### WHAT IS BEING ASKED
Lines with the word "computer": copy all of them from the entries below.

### RECORDS FOR THIS EXERCISE
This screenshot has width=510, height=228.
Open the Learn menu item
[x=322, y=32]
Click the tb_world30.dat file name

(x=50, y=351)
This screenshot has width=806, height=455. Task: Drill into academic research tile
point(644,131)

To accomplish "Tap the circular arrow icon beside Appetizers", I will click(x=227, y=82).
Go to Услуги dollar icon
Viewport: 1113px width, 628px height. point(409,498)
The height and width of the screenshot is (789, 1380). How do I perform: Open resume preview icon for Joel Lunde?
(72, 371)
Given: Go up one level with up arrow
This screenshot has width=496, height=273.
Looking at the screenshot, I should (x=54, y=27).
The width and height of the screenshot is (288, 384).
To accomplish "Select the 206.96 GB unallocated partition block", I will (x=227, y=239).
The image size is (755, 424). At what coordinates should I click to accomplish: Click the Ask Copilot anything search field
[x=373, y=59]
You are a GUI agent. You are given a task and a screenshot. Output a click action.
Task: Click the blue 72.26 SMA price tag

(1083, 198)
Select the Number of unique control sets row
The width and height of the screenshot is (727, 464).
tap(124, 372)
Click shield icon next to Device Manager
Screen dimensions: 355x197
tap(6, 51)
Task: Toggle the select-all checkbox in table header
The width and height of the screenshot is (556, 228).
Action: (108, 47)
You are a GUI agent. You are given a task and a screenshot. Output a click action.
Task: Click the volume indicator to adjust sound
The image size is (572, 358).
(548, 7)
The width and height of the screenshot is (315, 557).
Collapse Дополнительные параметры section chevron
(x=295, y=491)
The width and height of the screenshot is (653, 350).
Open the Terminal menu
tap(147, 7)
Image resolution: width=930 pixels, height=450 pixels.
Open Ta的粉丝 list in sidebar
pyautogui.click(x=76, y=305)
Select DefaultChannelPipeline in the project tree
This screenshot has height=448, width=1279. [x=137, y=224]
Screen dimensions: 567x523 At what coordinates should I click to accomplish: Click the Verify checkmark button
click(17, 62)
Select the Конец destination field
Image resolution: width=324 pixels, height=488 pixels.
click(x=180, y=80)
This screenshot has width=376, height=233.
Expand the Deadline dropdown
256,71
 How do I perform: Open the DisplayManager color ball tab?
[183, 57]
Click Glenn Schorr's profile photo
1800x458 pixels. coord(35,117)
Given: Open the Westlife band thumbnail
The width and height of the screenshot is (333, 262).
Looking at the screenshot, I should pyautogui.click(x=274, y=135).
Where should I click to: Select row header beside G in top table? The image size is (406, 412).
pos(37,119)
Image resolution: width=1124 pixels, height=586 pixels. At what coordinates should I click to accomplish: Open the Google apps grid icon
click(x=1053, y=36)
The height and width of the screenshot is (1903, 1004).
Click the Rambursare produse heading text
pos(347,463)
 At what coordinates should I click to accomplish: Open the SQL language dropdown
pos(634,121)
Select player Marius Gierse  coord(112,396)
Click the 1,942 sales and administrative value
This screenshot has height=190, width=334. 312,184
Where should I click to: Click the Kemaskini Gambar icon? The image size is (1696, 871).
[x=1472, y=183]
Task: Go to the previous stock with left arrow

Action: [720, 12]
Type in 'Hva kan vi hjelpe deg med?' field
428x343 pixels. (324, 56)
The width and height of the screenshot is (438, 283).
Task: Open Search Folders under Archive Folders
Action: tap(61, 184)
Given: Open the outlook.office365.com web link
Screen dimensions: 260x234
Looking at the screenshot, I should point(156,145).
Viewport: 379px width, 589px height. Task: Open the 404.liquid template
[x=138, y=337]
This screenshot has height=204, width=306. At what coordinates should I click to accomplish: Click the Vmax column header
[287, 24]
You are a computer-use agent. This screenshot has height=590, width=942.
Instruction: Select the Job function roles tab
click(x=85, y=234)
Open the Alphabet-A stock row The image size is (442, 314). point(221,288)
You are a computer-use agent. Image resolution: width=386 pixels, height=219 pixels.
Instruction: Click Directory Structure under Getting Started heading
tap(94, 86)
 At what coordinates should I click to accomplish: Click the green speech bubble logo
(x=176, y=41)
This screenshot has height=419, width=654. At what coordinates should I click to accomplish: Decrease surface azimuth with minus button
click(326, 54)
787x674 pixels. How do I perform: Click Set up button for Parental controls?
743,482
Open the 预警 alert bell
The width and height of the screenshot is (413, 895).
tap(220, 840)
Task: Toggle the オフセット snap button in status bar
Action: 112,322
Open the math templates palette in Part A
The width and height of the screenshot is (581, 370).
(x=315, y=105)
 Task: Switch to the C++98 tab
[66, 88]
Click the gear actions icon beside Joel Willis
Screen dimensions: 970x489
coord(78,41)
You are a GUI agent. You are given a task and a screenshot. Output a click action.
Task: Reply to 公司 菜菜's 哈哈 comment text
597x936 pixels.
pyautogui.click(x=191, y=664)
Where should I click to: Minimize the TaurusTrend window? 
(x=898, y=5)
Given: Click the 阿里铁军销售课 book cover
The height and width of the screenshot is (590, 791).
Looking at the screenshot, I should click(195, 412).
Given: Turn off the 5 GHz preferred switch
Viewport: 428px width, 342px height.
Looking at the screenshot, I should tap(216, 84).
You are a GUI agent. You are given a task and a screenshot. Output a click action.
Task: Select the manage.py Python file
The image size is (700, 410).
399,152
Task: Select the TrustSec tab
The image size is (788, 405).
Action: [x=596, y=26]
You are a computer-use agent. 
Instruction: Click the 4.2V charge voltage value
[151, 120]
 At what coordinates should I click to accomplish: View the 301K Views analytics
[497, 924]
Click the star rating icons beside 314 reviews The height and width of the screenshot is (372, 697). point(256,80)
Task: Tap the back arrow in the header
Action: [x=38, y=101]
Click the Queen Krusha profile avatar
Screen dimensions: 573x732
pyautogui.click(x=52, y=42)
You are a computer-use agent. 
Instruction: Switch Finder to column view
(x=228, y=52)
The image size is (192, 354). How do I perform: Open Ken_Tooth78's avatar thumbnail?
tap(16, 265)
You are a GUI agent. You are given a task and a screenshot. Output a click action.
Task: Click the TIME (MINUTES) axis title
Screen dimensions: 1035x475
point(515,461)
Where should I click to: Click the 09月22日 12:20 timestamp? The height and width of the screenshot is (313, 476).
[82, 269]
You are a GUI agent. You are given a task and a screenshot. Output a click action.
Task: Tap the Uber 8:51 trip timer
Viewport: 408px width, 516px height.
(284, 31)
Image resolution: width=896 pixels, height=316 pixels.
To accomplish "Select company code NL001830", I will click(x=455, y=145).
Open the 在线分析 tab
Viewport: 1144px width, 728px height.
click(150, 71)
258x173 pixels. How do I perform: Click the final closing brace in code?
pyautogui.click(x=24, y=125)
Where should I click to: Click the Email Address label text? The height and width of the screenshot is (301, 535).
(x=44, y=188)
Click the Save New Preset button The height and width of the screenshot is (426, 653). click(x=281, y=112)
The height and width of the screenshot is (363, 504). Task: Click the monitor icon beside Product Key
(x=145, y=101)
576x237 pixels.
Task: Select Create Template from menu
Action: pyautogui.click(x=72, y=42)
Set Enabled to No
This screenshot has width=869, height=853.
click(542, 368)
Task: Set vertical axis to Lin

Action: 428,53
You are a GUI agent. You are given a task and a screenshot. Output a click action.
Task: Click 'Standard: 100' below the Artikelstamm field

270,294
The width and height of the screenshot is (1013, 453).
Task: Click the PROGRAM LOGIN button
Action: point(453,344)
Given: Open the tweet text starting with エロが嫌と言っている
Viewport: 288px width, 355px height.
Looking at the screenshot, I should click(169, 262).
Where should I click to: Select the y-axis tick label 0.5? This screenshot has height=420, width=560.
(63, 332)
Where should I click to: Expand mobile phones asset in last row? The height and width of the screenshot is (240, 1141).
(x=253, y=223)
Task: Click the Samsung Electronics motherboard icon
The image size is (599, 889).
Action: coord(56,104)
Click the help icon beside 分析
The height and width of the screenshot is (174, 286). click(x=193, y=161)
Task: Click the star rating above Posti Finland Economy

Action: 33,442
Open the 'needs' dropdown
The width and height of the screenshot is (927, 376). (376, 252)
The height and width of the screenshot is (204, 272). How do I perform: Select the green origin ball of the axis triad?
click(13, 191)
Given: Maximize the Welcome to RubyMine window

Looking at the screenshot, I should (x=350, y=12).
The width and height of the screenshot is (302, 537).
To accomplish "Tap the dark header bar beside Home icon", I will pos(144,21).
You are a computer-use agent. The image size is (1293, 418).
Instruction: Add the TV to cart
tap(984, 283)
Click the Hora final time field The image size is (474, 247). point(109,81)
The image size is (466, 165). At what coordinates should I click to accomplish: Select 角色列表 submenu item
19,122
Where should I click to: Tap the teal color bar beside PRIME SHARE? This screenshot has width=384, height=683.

### RESPONSE TO THE TASK
You are a computer-use agent. This screenshot has height=590, width=942.
You are a computer-use agent. Image resolution: width=386 pixels, height=219 pixels.
You are a computer-use agent. 
You are a computer-use agent. 
You are a computer-use agent. The image size is (1293, 418).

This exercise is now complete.